Copy out every line of the records below without changing a word, and omit the pictures from your copy.

[Start of Entries supplied]

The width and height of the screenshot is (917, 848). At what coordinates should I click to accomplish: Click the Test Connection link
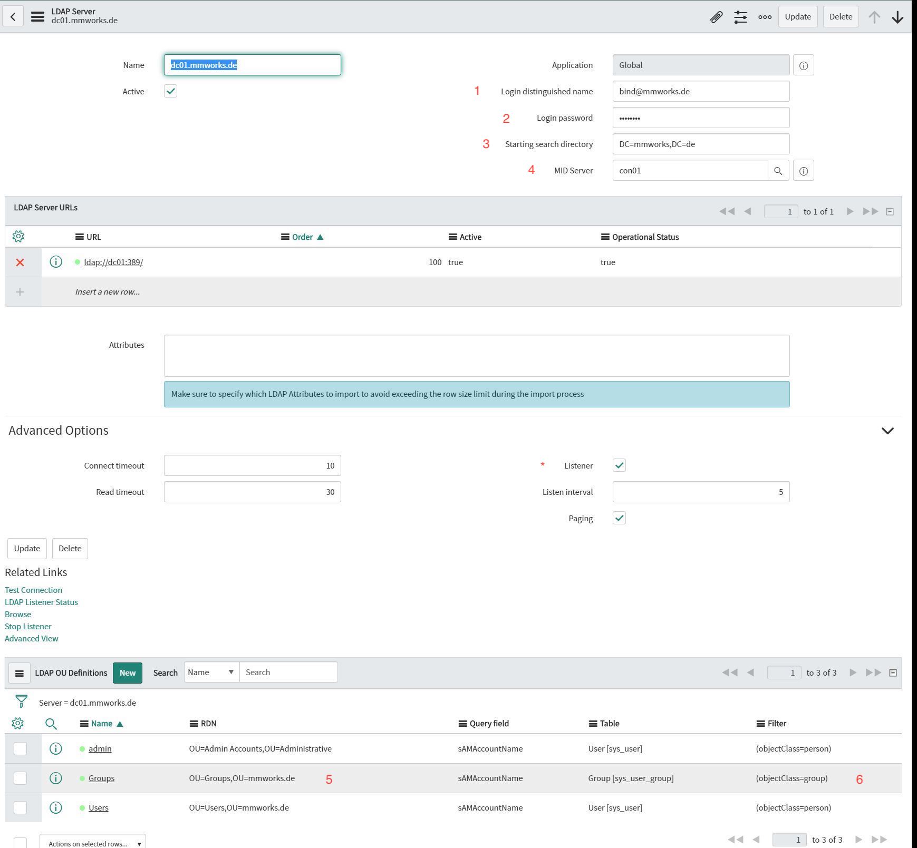33,590
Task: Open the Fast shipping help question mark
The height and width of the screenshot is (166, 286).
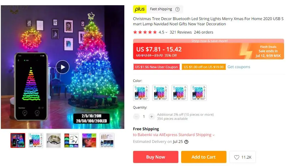Action: 177,9
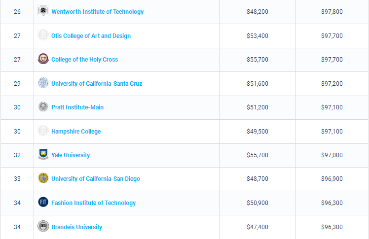This screenshot has height=239, width=369.
Task: Click the UC Santa Cruz seal icon
Action: 43,83
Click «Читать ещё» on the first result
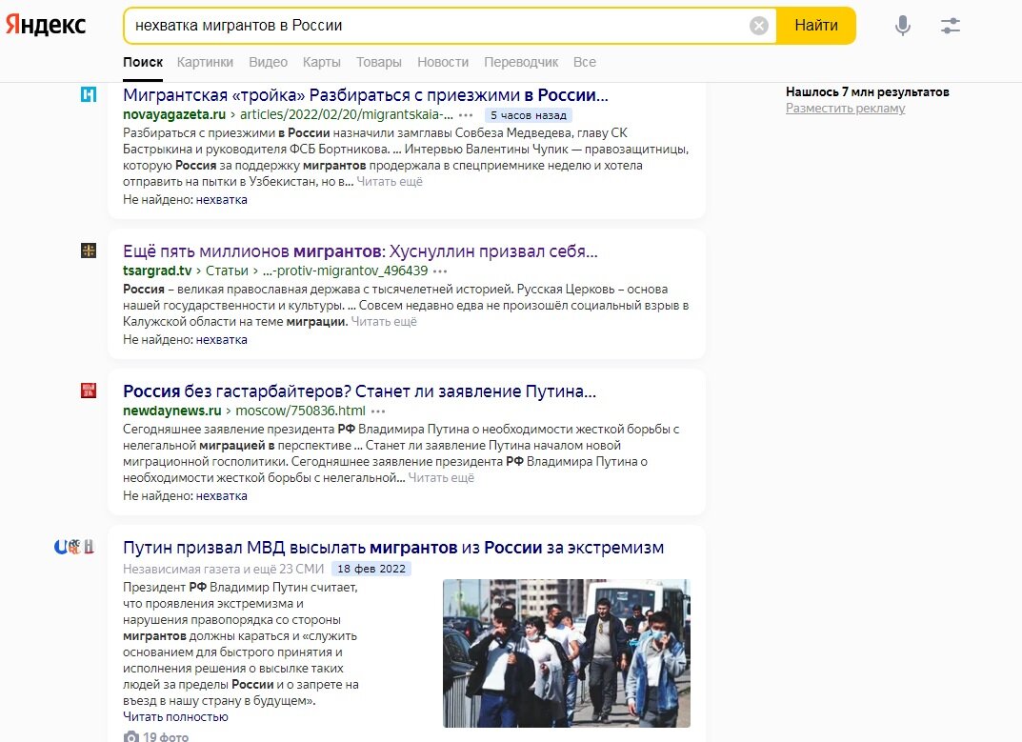Viewport: 1022px width, 742px height. point(391,181)
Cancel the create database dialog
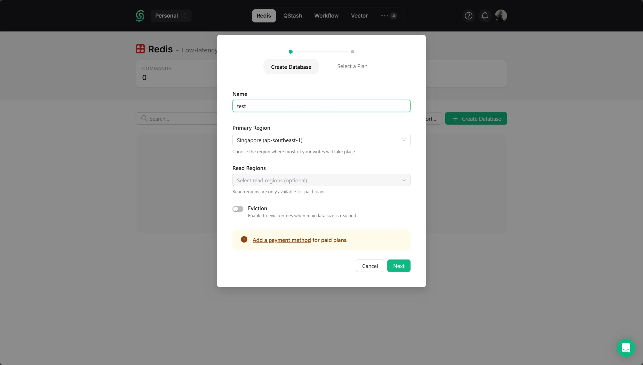Screen dimensions: 643x365 click(370, 266)
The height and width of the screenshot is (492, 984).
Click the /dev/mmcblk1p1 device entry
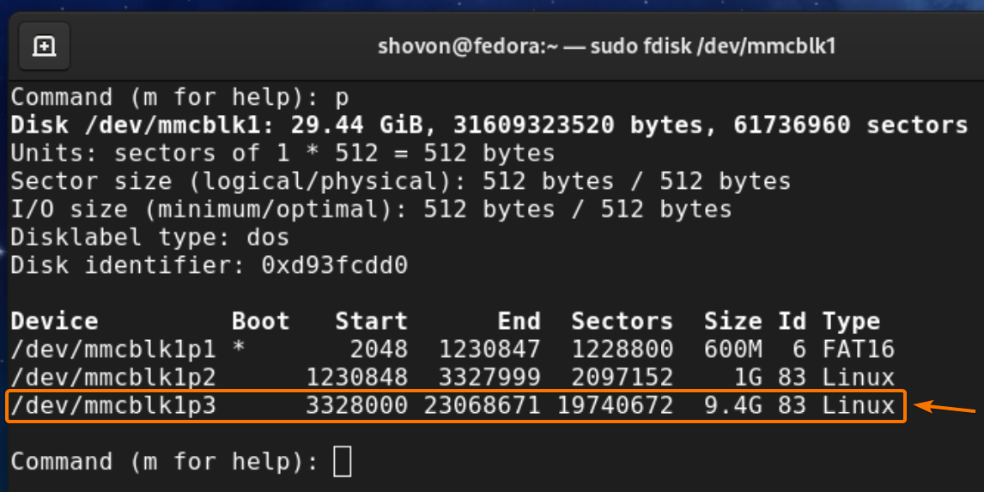(113, 349)
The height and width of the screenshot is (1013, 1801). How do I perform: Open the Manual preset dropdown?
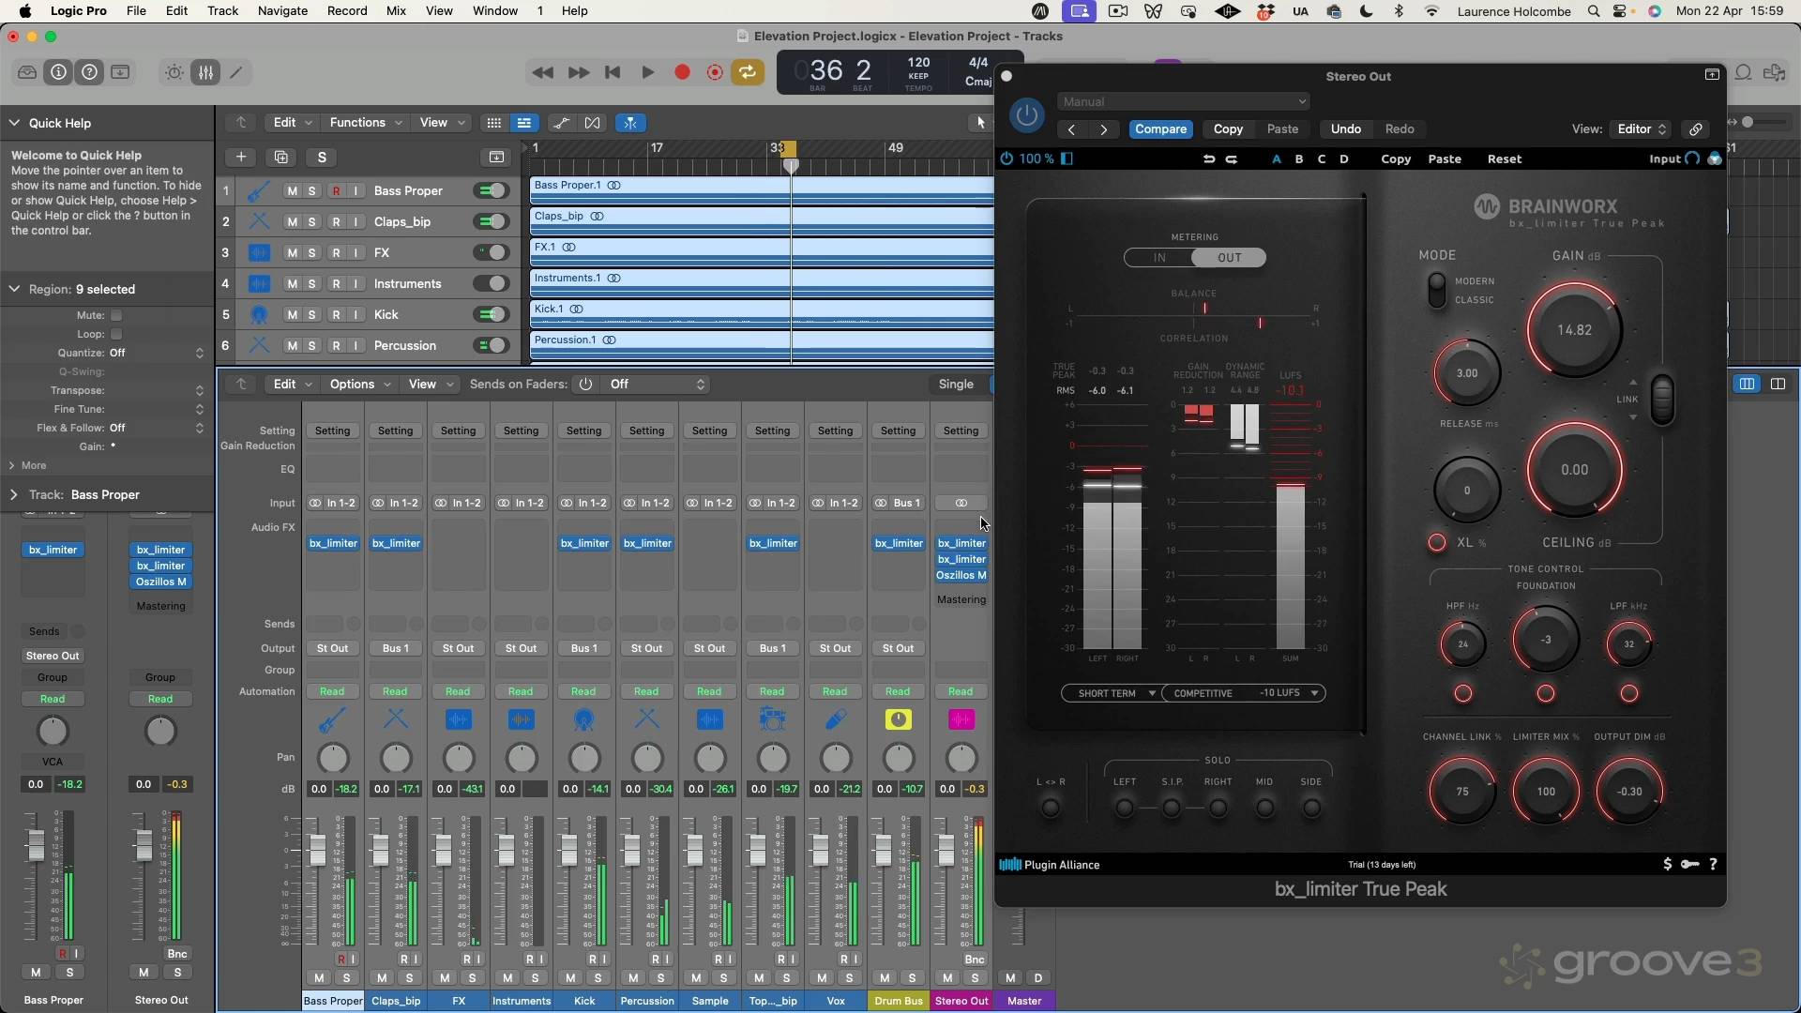point(1182,101)
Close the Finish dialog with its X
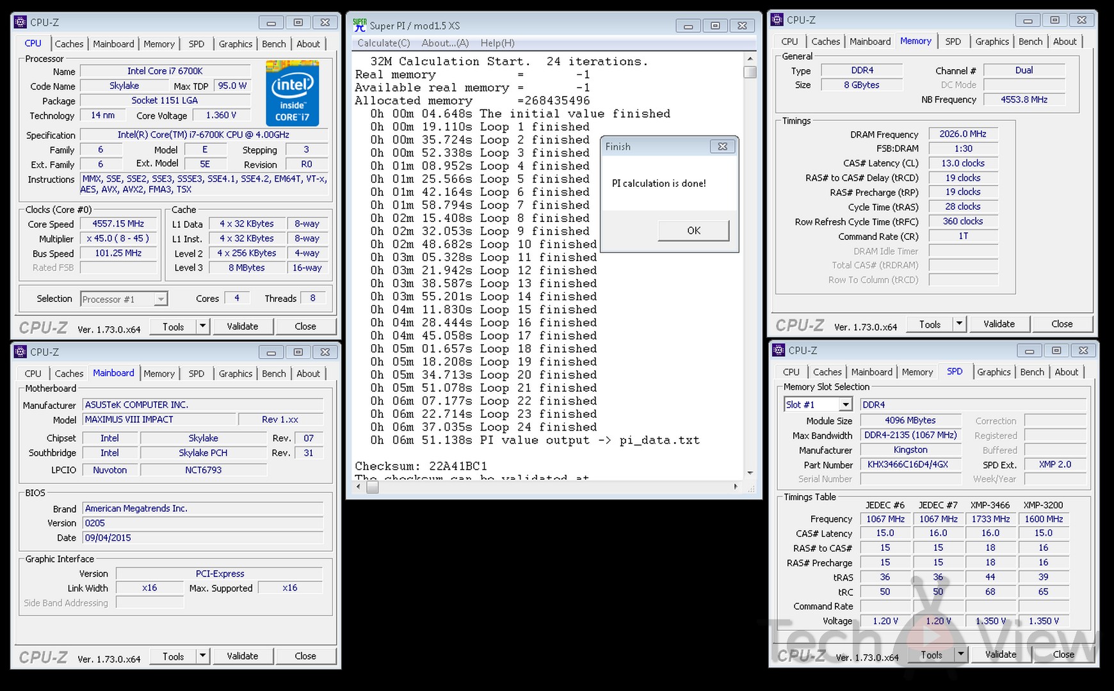1114x691 pixels. click(x=722, y=147)
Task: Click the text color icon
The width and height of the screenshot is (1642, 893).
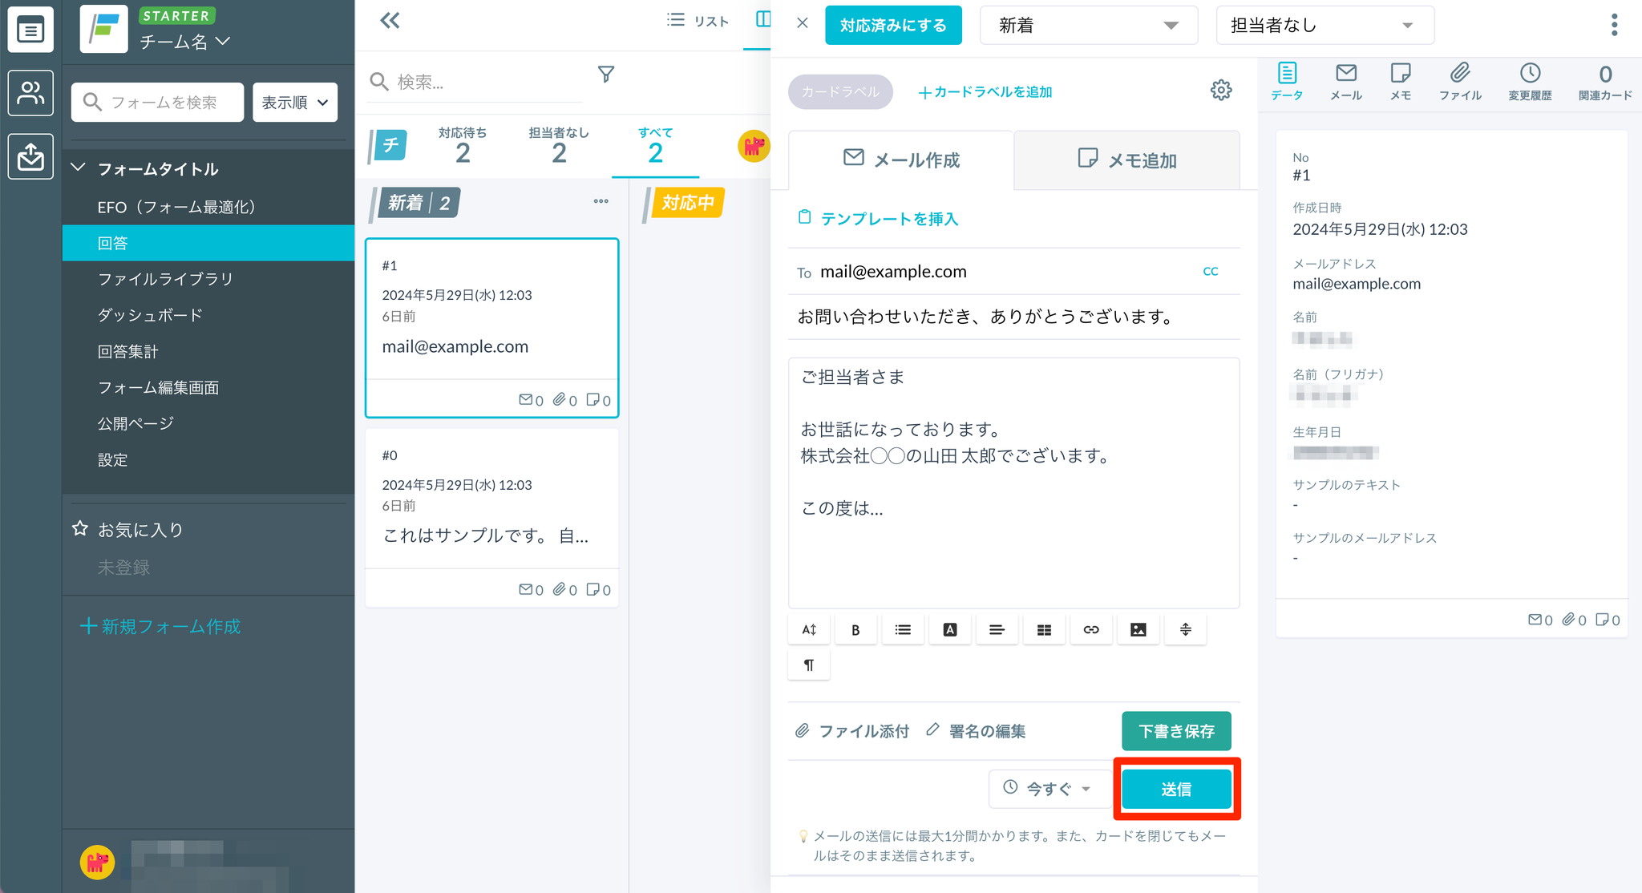Action: click(950, 630)
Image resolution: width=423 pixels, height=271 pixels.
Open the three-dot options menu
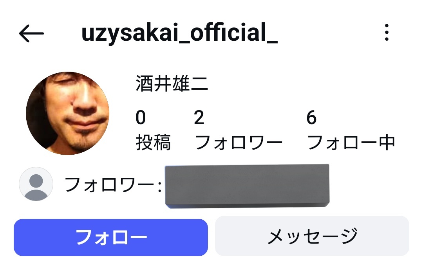(x=387, y=33)
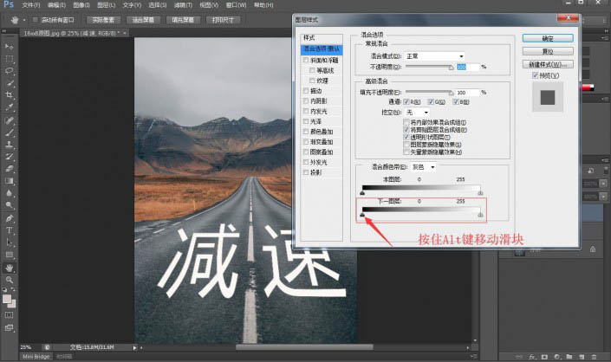This screenshot has width=611, height=362.
Task: Select the Horizontal Type tool
Action: (9, 230)
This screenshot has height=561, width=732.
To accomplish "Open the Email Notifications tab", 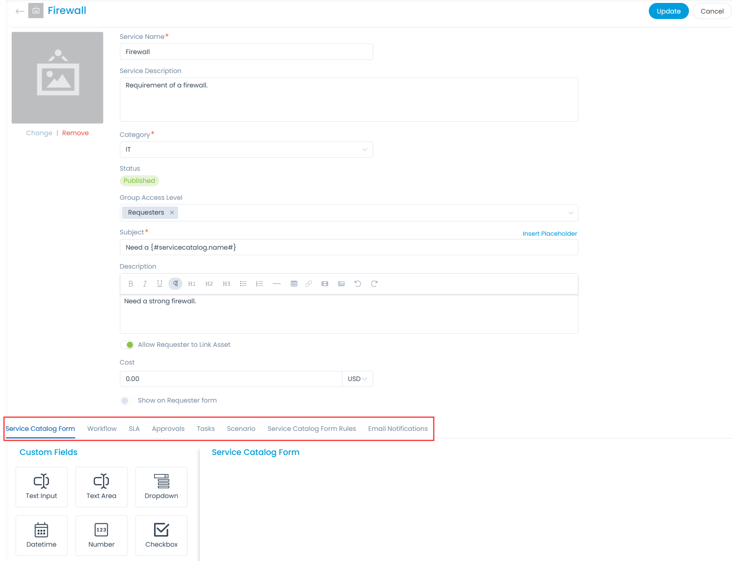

[End of Entries supplied]

Written answer ->
The width and height of the screenshot is (917, 848). At what coordinates should I click to accomplish: Click the Test Connection link
33,590
Task: Open the Fast shipping help question mark
The height and width of the screenshot is (166, 286).
Action: 177,9
This screenshot has height=239, width=369.
Task: Click the UC Santa Cruz seal icon
Action: 43,83
Click «Читать ещё» on the first result
Viewport: 1022px width, 742px height. point(391,181)
Cancel the create database dialog
Screen dimensions: 643x365 click(370, 266)
The height and width of the screenshot is (492, 984).
Click the /dev/mmcblk1p1 device entry
(113, 349)
The height and width of the screenshot is (1013, 1801). How do I perform: Open the Manual preset dropdown?
point(1182,101)
Close the Finish dialog with its X
1114x691 pixels. click(x=722, y=147)
Task: Click the text color icon
The width and height of the screenshot is (1642, 893).
Action: click(950, 630)
Image resolution: width=423 pixels, height=271 pixels.
Open the three-dot options menu
(x=387, y=33)
This screenshot has width=611, height=362.
Task: Select the Horizontal Type tool
Action: (9, 230)
This screenshot has height=561, width=732.
To accomplish "Open the Email Notifications tab", 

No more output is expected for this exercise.